没有添加底物的线粒体对照组和添加了乳酸钙的处理组并没有导致NADH的生成，但CaL-LDH-NAD组合的处理组340 nm处的吸光度增加，这说明NADH的生成能够被电子传递链的复合物Ⅰ所利用。抗霉素A处理组在340 nm处的吸光度比对照组的显著增加(P<0.05)，这说明抗霉素A并没有明显阻止NADH的生成，这与本研究中抗霉素A处理后耗氧量显著降低的变化情况不一致，可能是由于乳酸-LDH-NAD形成的NADH被用于酶促的高铁肌红蛋白还原，而不是线粒体氧消耗，因为抗霉素A抑制了电子传递链的复合物Ⅲ[22]。

2.5 体外乳酸盐对线粒体-高铁肌红蛋白还原的影响

图3 乳酸-LDH-NAD体系体外孵化模型中线粒体介导的电子传递对MetMb还原的影响Fig.3 Effects of lactate-LDH-NAD on electron transport linked mitochondria-mediated metmyoglobin reduction in vitro

由图3可以看出，当不添加乳酸盐等底物时，体系内的Mb氧化还原状态几乎未发生改变(P>0.05)。这说明由LDH形成的NADH不能在没有还原酶或电子载体的情况下还原MetMb[23]，与对照组相比，添加乳酸钙到MetMb和线粒体的组合中后对MetMb的还原也有一定的影响(P<0.05)。抗霉素A组显著降低了与CaL-LDH-NAD相关的MetMb还原(P<0.05)，和其它所有处理组相比，添加到分离的线粒体中的CaL+LDH+NAD体系引起的MetMb还原在所有的试验组中是最高的(P<0.05)。说明当宰后NADH再生时，由CaL-LDH相互作用产生的NADH可以用于ETC介导的非酶促或酶促反应下的MetMb还原。

3 讨论

线粒体膜通透性的变化是用来衡量线粒体结构变化以及功能损伤的一个重要指标[24]，主要以提取线粒体悬浮液在520 nm波长下的吸光度变化来判断线粒体膜通透性的变化。线粒体膜通透性改变是线粒体结构损伤的标志，会引起膜流动性、跨膜电位、膜蛋白构象变化等现象，而线粒体中电子传递、氧化磷酸化等重要的生化反应均发生在线粒体膜中，线粒体膜的损伤势必导致线粒体的生理功能衰退[25-26]。具体表现为线粒体膜通透性的增大、线粒体形状、大小改变以及线粒体数目减少，导致的生理损伤主要表现为线粒体标志酶活性的丧失、代谢产物浓度降低和氧消耗速率的减小[27]。文献[8]研究了用琥珀酸盐作为底物的电子传递链介导的MetMb还原。将琥珀酸盐添加到分离提取出的线粒体后，通过复合物Ⅱ(琥珀酸脱氢酶)进入电子传递链，从而使MetMb还原。在添加琥珀酸后，线粒体介导的MetMb还原在宰后45 d内仍然保持活跃。这一观点支持了琥珀酸盐和乳酸盐等底物在电子传递链介导的MetMb还原过程中的作用。在本研究中，添加乳酸钙或者CaL+LDH+NAD组合体系都不同程度地增加了线粒体介导的氧消耗速率和MetMb还原。

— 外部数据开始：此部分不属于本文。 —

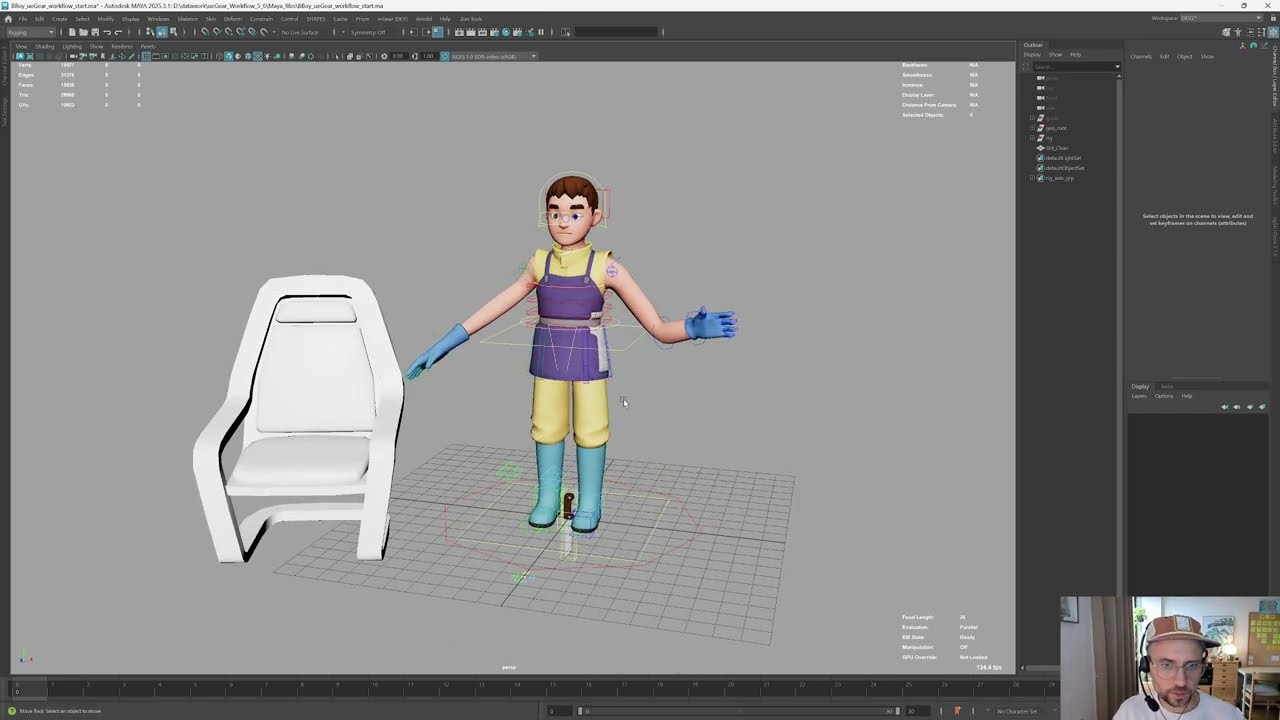The image size is (1280, 720).
Task: Toggle the grid display icon in the panel toolbar
Action: (146, 56)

文献[28]研究发现，电子传递链介导的MetMb还原发生在较低的氧分压下，这是由氧消耗增加所致。本研究中，与没有添加底物的线粒体组相比，添加了乳酸钙的处理组氧消耗速率有所增加(P<0.05)，和线粒体结合的LLN组的样品氧消耗速率在所有的试验组中是最高的(P<0.05)。CaL-LDH-NAD体系增加了耗氧量，创造了一个氧分压以支持电子传递链中电子的可用性。这些电子能够通过在线粒体中存在的电子载体来减少Mb的氧化。降低分压有助于MetMb还原。文献[29]的研究结果表明MetMb的还原是在NADH直接添加到线粒体后。文献[30]报道了在绞碎的羊肉半膜肌直接添加NADH可以增加耗氧量，宰后肉的耗氧量取决于NADH的水平。因此，CaL+LDH+NAD系统增加MetMb还原和氧消耗的能力可能是由于NADH的形成，这一点在本研究中通过在340 nm处的吸光度增加也得到了证实。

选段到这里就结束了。